Assigned task: List each line of the data in which the string "label" appears.

(Material supplied Opens)

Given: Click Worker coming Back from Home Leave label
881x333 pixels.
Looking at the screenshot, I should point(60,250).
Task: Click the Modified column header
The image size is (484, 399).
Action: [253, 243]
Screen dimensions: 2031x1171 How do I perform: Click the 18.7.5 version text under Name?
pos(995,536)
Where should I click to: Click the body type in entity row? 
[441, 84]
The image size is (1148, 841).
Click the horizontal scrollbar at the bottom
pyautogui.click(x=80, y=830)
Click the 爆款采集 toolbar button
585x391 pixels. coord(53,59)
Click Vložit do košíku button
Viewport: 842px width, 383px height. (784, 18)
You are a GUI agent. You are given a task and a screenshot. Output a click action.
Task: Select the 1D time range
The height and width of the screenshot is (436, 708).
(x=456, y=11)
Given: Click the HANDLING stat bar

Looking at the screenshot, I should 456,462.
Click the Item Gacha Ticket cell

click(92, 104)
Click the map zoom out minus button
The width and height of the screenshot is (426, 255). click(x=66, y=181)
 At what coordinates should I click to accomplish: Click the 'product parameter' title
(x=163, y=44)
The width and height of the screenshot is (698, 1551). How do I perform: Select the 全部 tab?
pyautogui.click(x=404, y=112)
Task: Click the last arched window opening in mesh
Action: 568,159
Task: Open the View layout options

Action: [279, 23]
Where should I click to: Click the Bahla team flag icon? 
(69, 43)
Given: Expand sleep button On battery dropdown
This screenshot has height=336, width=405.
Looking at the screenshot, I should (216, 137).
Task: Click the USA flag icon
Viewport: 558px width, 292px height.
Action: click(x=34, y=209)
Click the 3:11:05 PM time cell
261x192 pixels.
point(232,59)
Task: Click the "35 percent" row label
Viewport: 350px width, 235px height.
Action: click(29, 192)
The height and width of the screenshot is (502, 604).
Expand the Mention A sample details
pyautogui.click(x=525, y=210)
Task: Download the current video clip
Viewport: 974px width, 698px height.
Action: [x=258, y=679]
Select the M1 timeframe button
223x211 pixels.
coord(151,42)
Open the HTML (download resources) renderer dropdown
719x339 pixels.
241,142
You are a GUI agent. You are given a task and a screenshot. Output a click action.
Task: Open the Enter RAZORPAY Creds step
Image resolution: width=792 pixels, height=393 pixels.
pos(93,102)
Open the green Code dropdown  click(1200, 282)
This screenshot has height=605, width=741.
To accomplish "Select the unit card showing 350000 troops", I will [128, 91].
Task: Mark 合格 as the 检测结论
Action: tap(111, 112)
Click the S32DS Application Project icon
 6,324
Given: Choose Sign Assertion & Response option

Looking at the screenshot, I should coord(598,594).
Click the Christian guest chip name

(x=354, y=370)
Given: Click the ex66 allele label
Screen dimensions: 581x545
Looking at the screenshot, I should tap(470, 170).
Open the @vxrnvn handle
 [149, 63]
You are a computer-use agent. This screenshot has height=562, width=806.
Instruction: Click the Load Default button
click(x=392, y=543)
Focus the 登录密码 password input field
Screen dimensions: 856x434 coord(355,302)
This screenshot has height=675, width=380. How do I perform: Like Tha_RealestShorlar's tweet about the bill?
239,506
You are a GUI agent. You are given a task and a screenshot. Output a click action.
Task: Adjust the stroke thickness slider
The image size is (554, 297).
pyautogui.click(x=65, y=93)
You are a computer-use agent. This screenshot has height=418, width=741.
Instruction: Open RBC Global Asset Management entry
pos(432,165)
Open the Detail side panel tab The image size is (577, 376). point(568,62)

(Material supplied Closes)

Written response:
Given: Click Worker coming Back from Home Leave label
Task: Click the "35 percent" row label
Given: Click the ex66 allele label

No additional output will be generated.